The gathering-money goal turned out to directly conflict with the gain-followers goal. In my attempt to keep everyone alive, I bought plate mail for everyone I hired. Furthermore, when NPCs died (and they died a lot, even with the plate mail), we felt duty-bound to get them Resurrected. It wasn’t good business to spend thousands of GP to resurrect a guy who earned a gold piece a day, but it kept the NPCs happy. In Mike’s game, it’s hard to keep NPC hirelings happy. (As he says, “Loyalty is a luxury the poor cannot afford.”) Our health care plan seemed to do the trick. It left me poor, though. By our last few sessions, we were starting each adventure trying to raise money to resurrect a dead henchman. In the dungeon, we’d raise the money we needed – but lose another henchman along the way. It was like a resurrection Ponzi scheme.

Besides Necross the Mad, the other main NPC of Mike’s campaign was Lord Gronan. The dungeon was below his throne room: apparently he used the dungeon as a sort of Darwinian training ground for high-level heroes. When, at level 1, I offered to join his service as a knight, he told me, “Perhaps one day, if you prove yourself.”

Before our last trek into the dungeon, a level-five Roger de Coverley was summoned to Lord Gronan’s audience chamber. “I’ve watched you over the last months,” he said. “You have displayed the knightly virtues: you’ve been honest and you have guarded and served your followers. Too few remember that knighthood is about service.” Lord Gronan asked for Roger’s oath of fealty and dubbed him knight.

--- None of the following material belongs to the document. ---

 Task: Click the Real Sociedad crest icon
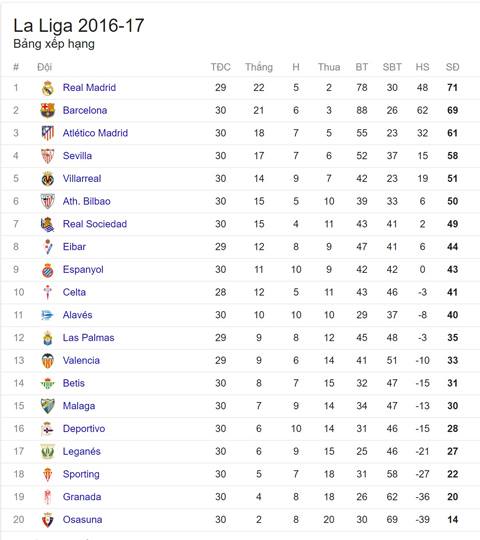(x=48, y=225)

No sooner had Roger reached the summit of his ambitions than a new hireling joined the party: a female thief, a gold-digger who had clear designs on becoming Lady de Coverley. With Roger’s 7 Wisdom, I don’t expect he’ll be able to escape her toils.

off the edge of the map

The last time we passed through the dungeon, I told that unpredictable dungeon denizen, Necross the Mad, “It has been an honor and a pleasure exploring your dungeon.” I could have said that to Lord Gronan as well, since he sent us into the dungeon in the first place. And I could have told it to DM Mike Mornard as well. It’s true in all three cases.

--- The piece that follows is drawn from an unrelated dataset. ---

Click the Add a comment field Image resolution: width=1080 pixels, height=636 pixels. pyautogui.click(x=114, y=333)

Our characters have survived the dungeon. We’ve finished the map (except for the troll den). Mike is off to re-explore the Midwest; Ben (the dwarf fighter) got a job in Virginia; Tavis (the pyromaniac fighter) will return with new OD&D tricks to his Red Box game; and, in our weekly new-school game, Andrew (the wizard) and I will explore the wilds of 5e. Time to start a new sheet of graph paper.